Published on October 31, 2017
NASA's Gravity Recovery and Climate Experiment (GRACE) mission which last for 15 year has come to an end.


  •  The mission was carried out in cooperation with the German space agency DLR
  • The decision to end the mission was taken after the retirement of one of its twin spacecraft Grace 2.
  •  The spacecraft was facing problems because of the failure of several battery cells, which caused a loss of contact with the spacecraft in early September.
  • GRACE-2 is expected to reenter in December or January. 
  • GRACE-1's batteries are healthy and it will operate for the remainder of the year to collect calibration data. It will reenter in early 2018.
  • Two GRACE spacecraft was launched by NASA and DLR in March 2002.
  • The mission was expected to be a five-year mission.

********

Exercise details :: Continue the news item above on the end of NASA's GRACE mission, starting after its final bullet point.

Supplied information ::
********

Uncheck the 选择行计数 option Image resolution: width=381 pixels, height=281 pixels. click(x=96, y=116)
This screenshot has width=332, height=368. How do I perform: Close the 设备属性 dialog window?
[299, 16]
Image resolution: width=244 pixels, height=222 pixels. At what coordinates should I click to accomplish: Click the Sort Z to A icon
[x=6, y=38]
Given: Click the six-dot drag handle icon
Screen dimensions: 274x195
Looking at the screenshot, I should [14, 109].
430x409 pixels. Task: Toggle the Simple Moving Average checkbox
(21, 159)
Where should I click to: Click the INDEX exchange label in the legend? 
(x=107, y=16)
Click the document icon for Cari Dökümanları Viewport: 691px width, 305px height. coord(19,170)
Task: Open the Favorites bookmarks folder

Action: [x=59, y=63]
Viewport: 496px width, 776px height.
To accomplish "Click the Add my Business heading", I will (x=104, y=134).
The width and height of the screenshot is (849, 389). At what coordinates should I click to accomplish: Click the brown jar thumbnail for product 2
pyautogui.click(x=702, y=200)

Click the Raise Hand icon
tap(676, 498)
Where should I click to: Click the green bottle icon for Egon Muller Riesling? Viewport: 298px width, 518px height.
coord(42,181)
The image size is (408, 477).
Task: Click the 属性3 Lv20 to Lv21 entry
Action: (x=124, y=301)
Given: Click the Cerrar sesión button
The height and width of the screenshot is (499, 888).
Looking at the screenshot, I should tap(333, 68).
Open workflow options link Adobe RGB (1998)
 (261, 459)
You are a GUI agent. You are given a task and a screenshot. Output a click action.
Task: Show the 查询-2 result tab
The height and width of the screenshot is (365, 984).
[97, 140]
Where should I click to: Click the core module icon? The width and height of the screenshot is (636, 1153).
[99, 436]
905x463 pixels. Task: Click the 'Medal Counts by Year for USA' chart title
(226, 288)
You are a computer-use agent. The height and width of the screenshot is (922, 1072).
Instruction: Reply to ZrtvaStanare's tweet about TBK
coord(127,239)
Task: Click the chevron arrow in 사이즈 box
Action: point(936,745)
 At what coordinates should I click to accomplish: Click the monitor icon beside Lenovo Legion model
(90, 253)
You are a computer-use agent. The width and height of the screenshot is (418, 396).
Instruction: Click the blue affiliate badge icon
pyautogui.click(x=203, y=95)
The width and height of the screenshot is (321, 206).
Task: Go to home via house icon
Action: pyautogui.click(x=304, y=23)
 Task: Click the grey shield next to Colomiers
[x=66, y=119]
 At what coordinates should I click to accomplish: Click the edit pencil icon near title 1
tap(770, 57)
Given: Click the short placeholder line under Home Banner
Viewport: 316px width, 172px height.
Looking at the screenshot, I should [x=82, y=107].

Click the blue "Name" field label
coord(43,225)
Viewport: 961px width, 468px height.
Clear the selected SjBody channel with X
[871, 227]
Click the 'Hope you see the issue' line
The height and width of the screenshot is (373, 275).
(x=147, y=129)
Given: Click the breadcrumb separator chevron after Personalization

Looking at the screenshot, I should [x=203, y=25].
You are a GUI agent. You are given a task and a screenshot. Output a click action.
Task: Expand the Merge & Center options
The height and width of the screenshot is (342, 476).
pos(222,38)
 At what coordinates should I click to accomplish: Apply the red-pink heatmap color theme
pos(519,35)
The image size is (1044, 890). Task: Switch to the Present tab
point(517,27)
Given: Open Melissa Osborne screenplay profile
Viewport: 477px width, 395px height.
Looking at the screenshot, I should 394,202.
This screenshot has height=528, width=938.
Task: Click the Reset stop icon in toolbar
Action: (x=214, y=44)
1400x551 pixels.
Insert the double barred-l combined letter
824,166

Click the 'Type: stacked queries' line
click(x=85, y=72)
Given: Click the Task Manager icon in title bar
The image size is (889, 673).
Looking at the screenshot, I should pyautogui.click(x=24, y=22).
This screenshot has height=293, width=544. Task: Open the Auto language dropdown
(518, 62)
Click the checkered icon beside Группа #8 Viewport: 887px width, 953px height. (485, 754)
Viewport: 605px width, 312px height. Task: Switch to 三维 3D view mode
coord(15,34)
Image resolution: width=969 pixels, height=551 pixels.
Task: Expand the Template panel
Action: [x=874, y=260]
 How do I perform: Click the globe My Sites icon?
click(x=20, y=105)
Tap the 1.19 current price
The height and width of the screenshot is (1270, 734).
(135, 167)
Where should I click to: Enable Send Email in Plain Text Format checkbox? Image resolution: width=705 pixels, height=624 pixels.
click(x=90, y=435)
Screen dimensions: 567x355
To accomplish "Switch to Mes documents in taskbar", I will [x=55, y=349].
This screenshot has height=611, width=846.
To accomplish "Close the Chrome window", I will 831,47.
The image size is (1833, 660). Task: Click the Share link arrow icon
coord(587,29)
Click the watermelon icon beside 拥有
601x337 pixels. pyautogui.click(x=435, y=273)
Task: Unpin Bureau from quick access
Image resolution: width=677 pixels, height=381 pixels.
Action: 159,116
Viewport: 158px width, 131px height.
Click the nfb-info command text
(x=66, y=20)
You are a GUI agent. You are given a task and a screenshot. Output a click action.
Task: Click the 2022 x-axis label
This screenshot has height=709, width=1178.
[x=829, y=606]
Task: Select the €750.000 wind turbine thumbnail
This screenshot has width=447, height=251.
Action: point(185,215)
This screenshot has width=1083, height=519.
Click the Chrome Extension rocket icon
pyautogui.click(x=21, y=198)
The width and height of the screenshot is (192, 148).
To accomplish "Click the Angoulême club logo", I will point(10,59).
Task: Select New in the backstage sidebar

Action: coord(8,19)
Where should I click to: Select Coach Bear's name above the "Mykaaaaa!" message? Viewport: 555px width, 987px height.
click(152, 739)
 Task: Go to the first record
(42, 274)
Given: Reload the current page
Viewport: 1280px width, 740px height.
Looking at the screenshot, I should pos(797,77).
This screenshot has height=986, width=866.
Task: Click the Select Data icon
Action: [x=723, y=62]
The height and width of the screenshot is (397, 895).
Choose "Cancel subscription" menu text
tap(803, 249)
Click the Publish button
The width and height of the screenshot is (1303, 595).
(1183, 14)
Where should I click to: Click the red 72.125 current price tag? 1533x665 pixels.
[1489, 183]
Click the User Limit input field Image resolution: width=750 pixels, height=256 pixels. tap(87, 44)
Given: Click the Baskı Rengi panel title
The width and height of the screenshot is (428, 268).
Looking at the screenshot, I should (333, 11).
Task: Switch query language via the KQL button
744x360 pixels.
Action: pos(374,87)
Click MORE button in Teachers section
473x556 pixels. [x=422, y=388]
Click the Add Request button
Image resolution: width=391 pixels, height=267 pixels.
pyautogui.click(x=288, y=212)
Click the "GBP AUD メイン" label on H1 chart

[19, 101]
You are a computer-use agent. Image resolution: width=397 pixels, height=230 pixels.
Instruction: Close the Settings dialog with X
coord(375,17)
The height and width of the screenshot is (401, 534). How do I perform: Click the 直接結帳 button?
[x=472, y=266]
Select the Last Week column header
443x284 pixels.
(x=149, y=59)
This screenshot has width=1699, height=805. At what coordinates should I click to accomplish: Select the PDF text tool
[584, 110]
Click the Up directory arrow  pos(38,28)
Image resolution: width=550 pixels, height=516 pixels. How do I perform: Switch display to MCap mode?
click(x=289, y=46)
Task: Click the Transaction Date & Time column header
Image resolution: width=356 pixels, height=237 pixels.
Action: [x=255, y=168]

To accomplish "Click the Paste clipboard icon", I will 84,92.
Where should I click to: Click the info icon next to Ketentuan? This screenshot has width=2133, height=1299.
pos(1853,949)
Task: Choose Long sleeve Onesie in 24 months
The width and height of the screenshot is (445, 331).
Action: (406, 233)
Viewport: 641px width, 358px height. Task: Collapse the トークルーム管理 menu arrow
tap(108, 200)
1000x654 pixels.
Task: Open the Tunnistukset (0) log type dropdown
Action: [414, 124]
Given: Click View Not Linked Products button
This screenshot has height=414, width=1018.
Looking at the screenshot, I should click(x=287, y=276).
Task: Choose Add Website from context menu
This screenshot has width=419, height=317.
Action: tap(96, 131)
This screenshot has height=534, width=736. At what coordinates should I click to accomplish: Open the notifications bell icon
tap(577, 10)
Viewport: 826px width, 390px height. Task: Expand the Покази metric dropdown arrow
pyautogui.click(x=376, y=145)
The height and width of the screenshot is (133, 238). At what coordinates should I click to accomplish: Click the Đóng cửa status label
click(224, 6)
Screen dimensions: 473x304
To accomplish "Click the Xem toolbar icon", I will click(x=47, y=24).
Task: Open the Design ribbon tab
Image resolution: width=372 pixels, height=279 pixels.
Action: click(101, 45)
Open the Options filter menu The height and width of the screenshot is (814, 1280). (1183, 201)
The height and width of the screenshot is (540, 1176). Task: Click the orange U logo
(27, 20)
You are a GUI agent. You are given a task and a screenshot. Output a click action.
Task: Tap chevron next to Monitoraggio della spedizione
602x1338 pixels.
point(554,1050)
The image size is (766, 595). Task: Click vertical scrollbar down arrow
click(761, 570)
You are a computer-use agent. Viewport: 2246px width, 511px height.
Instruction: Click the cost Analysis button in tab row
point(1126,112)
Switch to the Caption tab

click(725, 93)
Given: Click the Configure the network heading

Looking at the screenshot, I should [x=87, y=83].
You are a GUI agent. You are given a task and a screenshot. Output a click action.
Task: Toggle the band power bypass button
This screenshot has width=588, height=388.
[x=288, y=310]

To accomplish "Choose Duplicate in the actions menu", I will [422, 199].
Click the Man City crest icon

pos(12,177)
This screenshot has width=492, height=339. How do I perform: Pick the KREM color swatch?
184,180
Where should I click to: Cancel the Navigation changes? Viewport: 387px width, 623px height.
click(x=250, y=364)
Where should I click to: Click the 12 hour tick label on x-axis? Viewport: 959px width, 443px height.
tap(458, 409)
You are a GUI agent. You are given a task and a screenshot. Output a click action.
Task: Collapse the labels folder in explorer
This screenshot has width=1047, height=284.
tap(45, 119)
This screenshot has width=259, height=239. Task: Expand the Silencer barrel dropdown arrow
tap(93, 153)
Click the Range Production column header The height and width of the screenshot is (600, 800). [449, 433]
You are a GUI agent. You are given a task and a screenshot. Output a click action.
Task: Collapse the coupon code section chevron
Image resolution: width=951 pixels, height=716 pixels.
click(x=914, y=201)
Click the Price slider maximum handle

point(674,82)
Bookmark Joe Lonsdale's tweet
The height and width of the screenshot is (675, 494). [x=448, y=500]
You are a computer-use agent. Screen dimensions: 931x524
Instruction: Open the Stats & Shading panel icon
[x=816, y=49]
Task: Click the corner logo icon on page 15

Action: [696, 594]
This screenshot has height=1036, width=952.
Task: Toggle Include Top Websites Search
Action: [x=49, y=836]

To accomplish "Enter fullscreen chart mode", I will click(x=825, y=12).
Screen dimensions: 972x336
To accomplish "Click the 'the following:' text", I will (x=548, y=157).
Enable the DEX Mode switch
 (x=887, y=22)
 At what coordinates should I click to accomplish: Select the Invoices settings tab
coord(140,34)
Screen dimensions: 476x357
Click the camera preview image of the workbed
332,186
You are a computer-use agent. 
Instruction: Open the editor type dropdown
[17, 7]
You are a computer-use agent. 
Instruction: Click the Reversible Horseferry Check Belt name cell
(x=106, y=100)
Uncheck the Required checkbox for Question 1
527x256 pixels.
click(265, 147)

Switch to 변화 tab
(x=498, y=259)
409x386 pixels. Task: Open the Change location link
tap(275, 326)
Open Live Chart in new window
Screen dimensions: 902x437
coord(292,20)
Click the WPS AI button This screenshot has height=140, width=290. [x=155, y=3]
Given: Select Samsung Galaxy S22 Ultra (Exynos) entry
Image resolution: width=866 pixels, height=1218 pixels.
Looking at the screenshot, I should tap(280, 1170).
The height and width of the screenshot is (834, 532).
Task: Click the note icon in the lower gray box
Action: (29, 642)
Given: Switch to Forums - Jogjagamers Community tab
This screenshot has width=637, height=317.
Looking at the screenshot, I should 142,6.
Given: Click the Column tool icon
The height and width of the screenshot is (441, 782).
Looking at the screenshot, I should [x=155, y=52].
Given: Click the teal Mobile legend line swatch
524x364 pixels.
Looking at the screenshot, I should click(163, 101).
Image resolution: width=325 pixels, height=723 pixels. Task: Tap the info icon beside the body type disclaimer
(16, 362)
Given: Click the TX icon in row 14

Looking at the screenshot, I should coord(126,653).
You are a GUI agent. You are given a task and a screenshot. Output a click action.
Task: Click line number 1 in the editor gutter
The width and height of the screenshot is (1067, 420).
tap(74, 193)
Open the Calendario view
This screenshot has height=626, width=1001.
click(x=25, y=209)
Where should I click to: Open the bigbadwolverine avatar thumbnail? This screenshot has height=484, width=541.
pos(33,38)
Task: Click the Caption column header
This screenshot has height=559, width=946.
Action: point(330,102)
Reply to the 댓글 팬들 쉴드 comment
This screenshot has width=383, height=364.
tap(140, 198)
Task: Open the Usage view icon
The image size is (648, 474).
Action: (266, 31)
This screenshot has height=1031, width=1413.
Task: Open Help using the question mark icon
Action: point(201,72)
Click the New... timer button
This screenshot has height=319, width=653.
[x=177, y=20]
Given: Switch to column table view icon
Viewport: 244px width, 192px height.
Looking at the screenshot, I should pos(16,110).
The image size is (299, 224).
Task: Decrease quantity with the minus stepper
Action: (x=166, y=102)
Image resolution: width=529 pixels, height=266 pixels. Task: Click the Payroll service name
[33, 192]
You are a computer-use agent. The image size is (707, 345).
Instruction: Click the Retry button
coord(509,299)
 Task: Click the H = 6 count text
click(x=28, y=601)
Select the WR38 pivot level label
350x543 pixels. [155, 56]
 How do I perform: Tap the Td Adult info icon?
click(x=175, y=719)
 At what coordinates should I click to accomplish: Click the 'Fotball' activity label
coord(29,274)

********

Written answer ::
  • Scientists use measurements of very small changes in the separation of the two satellites in low Earth orbit to calculate local changes in gravitational field caused by mass variations in the Earth. 
  • Those measurements can, in turn, be used to track motions of water around the Earth caused by seasonal patterns and climate processes.
  • NASA and the Helmholtz Centre Potsdam German Research Centre for Geosciences has developed a successor mission, called GRACE Follow-On.
  •  The two spacecraft will launch in early 2018 on a SpaceX Falcon 9 on a mission shared with five Iridium Next satellites.